What did you use for your drawing light source???? I must try this!!!!


----------



## AJ (Aug 25, 2012)

Love it! Awesome photo!


----------



## rpt (Aug 25, 2012)

Wow! Absolutely fantastic! Can you share details please?


----------



## pj1974 (Aug 25, 2012)

This is truly a beautiful photo. Amazingly good exposure, cool composition - but to me the most inspiring is the skill with the light painting. How many takes did you have to do to 'get it SOOOO good'???? 

Did you do this photo yourself (with different colour lights / torches / lazers?) - or were multiple people involved. I'm just smiling so much at this photo. Very clever, well executed and great outcome! Congrats. 

I looked at the same photo on your flickr - and note you've shared these details:
Canon 50D / 166 Seconds / 13mm / f10 / ISO160

Again well done! 8)

Paul


----------



## Half Way To Nothing (Aug 25, 2012)

Thanks for all the feedback.

*justsomedude:* I used small LED lights that go on key chains. Need to keep it pointing at the lense when using 
them.

*rpt:* Canon 50D / 166 Seconds / 13mm / f10 / ISO160 Wireless remote. Flash gun to light the inside of the bus 
at the front.

*pj1974:* It was just one take. Having done a few of these I have developed a better method for referencing. 
Say if I draw legs, I will start at the waist, keep a finger at that point then draw the leg. Back to my 
finger to draw the other leg and so on

It was all myslef, and LED key chain lights.


----------



## akiskev (Aug 25, 2012)

Awesome!!!


----------



## pj1974 (Aug 27, 2012)

Half Way To Nothing said:


> Thanks for all the feedback.
> 
> *pj1974:* It was just one take. Having done a few of these I have developed a better method for referencing.
> Say if I draw legs, I will start at the waist, keep a finger at that point then draw the leg. Back to my
> ...



Thanks for sharing part of your technique. You certainly did a great job as a one man show in doing the drawing, and also capturing in a photo!

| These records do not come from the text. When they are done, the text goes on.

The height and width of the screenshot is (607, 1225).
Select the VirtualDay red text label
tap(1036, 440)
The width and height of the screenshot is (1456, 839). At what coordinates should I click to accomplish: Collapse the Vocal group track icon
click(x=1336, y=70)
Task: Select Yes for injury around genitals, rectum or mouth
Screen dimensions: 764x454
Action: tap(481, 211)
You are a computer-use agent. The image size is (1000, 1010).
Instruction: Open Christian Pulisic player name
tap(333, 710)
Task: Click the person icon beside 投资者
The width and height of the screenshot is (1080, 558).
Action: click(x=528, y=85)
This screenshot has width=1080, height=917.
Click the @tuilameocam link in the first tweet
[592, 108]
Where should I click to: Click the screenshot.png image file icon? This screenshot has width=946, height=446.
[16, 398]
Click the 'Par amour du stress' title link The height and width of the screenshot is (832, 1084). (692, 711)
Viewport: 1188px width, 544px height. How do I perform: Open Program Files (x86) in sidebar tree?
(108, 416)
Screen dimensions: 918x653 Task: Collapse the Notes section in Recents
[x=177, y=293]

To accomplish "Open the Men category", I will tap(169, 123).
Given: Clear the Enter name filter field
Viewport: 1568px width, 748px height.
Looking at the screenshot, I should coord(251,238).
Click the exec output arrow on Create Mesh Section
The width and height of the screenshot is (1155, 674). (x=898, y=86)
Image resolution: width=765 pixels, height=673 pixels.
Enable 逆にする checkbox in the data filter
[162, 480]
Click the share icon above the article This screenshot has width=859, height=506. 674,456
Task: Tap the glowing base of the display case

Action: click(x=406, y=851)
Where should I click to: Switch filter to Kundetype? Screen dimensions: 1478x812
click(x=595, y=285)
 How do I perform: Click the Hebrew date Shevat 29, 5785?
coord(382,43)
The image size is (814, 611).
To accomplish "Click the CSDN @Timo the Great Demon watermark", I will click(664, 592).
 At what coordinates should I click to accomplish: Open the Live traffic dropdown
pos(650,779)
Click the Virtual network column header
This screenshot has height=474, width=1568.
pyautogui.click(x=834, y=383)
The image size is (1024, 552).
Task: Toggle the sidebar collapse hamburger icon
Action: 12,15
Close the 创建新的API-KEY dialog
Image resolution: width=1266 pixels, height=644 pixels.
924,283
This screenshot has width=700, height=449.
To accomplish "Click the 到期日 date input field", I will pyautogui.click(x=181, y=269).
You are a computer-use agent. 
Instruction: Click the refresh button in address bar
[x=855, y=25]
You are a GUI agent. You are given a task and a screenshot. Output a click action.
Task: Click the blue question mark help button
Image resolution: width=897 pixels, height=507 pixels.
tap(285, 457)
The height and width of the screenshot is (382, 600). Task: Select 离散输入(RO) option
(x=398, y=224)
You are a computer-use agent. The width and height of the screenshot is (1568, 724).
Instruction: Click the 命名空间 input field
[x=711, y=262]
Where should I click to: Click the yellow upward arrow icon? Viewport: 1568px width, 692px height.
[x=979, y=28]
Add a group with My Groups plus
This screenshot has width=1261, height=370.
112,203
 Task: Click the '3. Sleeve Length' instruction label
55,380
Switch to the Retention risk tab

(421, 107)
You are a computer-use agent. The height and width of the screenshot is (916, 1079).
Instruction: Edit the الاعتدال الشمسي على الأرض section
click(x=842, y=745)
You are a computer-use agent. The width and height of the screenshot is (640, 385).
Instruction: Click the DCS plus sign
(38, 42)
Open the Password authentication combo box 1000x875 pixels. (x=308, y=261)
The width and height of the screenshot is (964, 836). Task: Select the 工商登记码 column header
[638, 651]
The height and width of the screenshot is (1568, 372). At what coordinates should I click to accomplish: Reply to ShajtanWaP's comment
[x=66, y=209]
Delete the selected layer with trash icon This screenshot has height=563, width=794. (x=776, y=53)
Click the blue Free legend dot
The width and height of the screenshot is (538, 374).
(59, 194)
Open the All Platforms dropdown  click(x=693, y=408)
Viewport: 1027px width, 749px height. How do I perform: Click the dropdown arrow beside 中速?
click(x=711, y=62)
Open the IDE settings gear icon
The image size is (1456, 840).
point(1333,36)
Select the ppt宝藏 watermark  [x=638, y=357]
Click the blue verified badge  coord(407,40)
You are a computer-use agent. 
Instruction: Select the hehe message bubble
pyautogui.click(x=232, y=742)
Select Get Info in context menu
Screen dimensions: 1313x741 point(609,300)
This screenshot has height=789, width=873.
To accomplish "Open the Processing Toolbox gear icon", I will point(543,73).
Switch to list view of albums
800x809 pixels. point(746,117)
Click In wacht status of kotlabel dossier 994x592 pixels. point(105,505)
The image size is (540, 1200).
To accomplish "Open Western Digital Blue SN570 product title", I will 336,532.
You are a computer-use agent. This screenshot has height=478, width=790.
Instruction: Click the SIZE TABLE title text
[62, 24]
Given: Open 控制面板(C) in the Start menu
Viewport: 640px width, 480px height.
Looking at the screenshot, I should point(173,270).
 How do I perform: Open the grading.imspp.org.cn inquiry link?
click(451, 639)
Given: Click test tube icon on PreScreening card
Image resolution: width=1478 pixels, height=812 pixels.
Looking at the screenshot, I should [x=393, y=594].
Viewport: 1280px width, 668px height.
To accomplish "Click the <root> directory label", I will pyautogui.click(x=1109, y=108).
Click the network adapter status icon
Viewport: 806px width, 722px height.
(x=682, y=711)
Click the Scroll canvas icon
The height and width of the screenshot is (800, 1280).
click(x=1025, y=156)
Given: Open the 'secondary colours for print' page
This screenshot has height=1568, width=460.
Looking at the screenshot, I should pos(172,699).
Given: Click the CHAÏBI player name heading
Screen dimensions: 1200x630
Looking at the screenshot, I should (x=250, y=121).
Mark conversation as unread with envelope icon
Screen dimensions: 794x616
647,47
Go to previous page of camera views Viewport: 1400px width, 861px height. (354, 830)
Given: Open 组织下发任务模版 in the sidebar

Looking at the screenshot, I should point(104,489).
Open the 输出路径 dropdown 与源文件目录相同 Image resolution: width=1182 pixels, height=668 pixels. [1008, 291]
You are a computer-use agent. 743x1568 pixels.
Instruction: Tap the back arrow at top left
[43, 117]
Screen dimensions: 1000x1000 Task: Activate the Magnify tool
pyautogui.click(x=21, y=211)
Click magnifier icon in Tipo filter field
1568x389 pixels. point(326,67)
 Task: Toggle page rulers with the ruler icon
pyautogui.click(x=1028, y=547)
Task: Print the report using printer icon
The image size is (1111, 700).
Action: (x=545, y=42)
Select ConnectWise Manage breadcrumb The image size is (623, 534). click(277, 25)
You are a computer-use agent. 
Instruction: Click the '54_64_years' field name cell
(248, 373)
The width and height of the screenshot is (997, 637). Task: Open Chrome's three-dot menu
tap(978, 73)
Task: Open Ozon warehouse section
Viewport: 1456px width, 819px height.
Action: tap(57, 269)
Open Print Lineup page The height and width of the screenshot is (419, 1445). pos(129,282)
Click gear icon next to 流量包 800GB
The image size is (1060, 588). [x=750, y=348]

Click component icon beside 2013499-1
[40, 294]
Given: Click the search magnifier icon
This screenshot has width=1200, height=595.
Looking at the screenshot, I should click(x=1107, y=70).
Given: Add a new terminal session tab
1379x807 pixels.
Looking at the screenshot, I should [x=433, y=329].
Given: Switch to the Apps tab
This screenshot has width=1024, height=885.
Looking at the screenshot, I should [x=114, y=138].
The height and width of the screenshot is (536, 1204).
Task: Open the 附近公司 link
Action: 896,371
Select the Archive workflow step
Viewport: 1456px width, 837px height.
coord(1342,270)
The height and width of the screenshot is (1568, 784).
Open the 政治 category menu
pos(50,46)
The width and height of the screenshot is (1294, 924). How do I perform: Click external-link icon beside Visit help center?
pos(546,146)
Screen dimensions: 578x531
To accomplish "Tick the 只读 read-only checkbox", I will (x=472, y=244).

Very cool idea, to use the LED key chain lights (with different colours).

Cheers.

Paul


----------



## Aglet (Aug 28, 2012)

I LIKE it!
dark, yet whimsical


----------



## koolkurkle (Aug 28, 2012)

Here's some hardcore light painting

http://youtu.be/efDH6xSg4P0


----------



## pwp (Aug 28, 2012)

Want to see highly evolved torchwork?
http://www.illuminated-landscape.com/

-PW


----------